The 3 Fairy Tale tapestries are finished! Photographed! Submitted! Ahead of the Oct 13th deadline. So I took time out to visit the Seattle Art Museum. I was really impressed by this place. The exhibits were arranged to create meaningful connections between the past and the present, with explanations that included the artist’s thoughts. Here are photos of the pieces that sang to me, along with photos of some of the explanations:
(above) A 100-year-old rubbing from a 2,000-year-old gravestone. Old art created from even older art. (below) They had 2 sets of samurai armour. I loved the hand covers
(Above) A painting by a contemporary Australian Aboriginal artist. (Below) several different patterns painted by other artists. Each dot hand painted.
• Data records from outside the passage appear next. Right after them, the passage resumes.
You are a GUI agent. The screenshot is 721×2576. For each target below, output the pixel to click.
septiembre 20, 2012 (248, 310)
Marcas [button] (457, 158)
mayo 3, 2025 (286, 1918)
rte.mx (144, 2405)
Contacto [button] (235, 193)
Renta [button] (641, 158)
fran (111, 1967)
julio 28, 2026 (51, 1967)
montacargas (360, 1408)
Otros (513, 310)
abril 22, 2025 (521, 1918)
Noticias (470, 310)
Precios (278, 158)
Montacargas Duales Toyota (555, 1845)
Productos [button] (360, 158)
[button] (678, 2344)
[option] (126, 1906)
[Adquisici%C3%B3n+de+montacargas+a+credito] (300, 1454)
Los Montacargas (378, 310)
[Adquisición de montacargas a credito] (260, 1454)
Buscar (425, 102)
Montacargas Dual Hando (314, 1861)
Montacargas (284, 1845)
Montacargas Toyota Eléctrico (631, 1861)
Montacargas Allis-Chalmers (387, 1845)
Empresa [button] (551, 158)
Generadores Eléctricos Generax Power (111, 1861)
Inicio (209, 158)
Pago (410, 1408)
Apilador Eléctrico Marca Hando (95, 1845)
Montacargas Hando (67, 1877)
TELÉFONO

(above) Masks from the original people of the Pacific Northwest, and something I had never seen before (above right): a human being neck ring. There are legs hanging down the back, but I couldn’t photograph them..
I’ve seen these two paintings before, but I really liked the explanations they gave with them (below)
The African exhibit was GREAT! They had the usual ancient tribal masks (below):
But they also had a parade of mannequins exhibiting contemporary costumes (below)
(above) Old African beadwork, but also the contemporary textile work of artist El Anatsui
(below) Ancient African headdress….. with Nick Cave sound suits!
A magnificent ivory carving that until now I had only seen in photos, along with a cutting-edge installation (below)
I read the explanation for the installation, which has to do with empathy, and watched the accompanying video….but I’d have to read it a few more times to make sense of it (below):
(below) Last, huge photographic self-portraits by the South African artist Zanele Muholi:
I don’t pretend to fully understand her images, but I like the way she has some modern versions of ancient headdresses (below):
While waiting for the bus back home, I noticed these copper and stone decorations on an old Macy’s building (below).
And some good news: my Tablet series is being featured in Bound & Lettered Magazine:
The magazine did a great job showing my process, details, and information. It’s the first time that the printed black-and-white line image is shown next to the dye-painted image.